Texto para leitura:
O STF tem o placar de 2 a 1 para condenar Bolsonaro por tentativa de golpe de Estado.
O julgamento teve início na semana passada e deve se estender até sexta-feira (12), quando a Primeira Turma do STF anunciará o resultado final e iniciará a discussão sobre a dosimetria das penas, ou seja, a definição do tempo de prisão de cada réu em caso de condenação.
As penas serão calculadas de forma individual, levando em conta a participação de cada acusado em cada um dos crimes. Além disso, a execução das punições só ocorrerá após o trânsito em julgado, quando não houver mais possibilidade de recurso.
A decisão do colegiado será definida pela maioria, alcançada com três dos cinco votos. Na quinta-feira (11), votam os ministros Cármen Lúcia e Cristiano Zanin.
O relator do processo, ministro Alexandre de Moraes, foi o primeiro a votar. Na manhã de terça-feira (9), manifestou-se pela condenação de todos os réus.

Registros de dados
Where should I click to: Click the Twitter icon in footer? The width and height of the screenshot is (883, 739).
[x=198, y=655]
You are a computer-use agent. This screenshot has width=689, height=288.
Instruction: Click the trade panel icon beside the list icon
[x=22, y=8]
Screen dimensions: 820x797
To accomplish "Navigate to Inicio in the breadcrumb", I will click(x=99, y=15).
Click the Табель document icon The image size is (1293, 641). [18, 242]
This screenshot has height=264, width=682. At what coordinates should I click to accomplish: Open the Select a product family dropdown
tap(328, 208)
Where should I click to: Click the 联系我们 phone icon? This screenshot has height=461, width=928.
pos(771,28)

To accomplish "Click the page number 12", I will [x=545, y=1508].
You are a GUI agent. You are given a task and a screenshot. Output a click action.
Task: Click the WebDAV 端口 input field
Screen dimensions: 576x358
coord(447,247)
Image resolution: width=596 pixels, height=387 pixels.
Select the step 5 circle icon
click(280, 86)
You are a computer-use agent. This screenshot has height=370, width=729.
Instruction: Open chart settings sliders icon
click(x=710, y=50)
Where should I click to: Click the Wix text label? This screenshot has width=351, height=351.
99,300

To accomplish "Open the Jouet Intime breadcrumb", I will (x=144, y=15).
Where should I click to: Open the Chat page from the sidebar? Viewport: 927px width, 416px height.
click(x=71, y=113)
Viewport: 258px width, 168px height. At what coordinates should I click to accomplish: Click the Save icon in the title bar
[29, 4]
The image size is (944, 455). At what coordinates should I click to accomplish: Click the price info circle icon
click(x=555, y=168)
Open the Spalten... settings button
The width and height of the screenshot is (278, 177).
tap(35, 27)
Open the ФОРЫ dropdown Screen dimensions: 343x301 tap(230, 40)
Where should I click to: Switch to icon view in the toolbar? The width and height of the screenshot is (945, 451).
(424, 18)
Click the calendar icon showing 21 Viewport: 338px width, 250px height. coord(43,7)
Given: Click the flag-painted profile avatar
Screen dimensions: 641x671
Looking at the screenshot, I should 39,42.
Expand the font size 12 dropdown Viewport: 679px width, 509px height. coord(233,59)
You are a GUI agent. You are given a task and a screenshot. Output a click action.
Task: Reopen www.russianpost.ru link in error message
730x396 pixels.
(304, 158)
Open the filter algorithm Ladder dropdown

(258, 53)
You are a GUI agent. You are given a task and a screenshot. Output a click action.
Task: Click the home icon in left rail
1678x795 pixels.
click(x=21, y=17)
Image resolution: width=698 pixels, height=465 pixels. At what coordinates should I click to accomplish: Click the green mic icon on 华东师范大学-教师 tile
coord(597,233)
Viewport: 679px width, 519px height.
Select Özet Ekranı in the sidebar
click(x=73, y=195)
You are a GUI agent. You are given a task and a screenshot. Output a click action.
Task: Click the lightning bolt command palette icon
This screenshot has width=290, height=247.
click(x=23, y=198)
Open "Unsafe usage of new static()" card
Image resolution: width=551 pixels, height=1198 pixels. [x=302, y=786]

Problemas e tarefas:
(1) Responda às perguntas com base no texto sobre o julgamento de Bolsonaro no STF.
(a) Até que dia o julgamento deve se estender?
(b) Quantos votos são necessários para formar a maioria no colegiado?
(c) Quem foi o primeiro a votar?
(2) Diga se cada afirmação concorda com o texto sobre o julgamento de Bolsonaro no STF e cite as palavras do texto que decidem a resposta.
(a) A execução das penas começa assim que o resultado final for anunciado.
(b) Cármen Lúcia e Cristiano Zanin votam na quinta-feira.
(c) Alexandre de Moraes votou pela absolvição de parte dos réus.
(3) Prossiga com o texto sobre o julgamento de Bolsonaro no STF a partir da última frase apresentada.
Os registros formam um material à parte, independente do texto.

Respostas:
(1)
(a) Até sexta-feira (12).
(b) Três dos cinco votos.
(c) O relator do processo, ministro Alexandre de Moraes.

(2)
(a) Não: "a execução das punições só ocorrerá após o trânsito em julgado, quando não houver mais possibilidade de recurso."
(b) Sim: "Na quinta-feira (11), votam os ministros Cármen Lúcia e Cristiano Zanin."
(c) Não: "manifestou-se pela condenação de todos os réus."

(3)
Já na tarde de terça (9) o ministro Flávio Dino apresentou seu voto. Ele acompanhou Moraes e votou pela condenação dos oito réus, mas apontou diferenças na gravidade das condutas entre eles, afirmando que “os níveis de culpabilidade são diferentes”.
Para o ministro, Paulo Sérgio Nogueira, Augusto Heleno e Alexandre Ramagem tiveram uma participação de menor importância na trama, algo que deve ser considerado na dosimetria das penas caso eles sejam condenados.
O ministro Luiz Fux apresentou seu voto na quarta-feira (10) e se manifestou pela absolvição de Bolsonaro de todas as acusações no processo.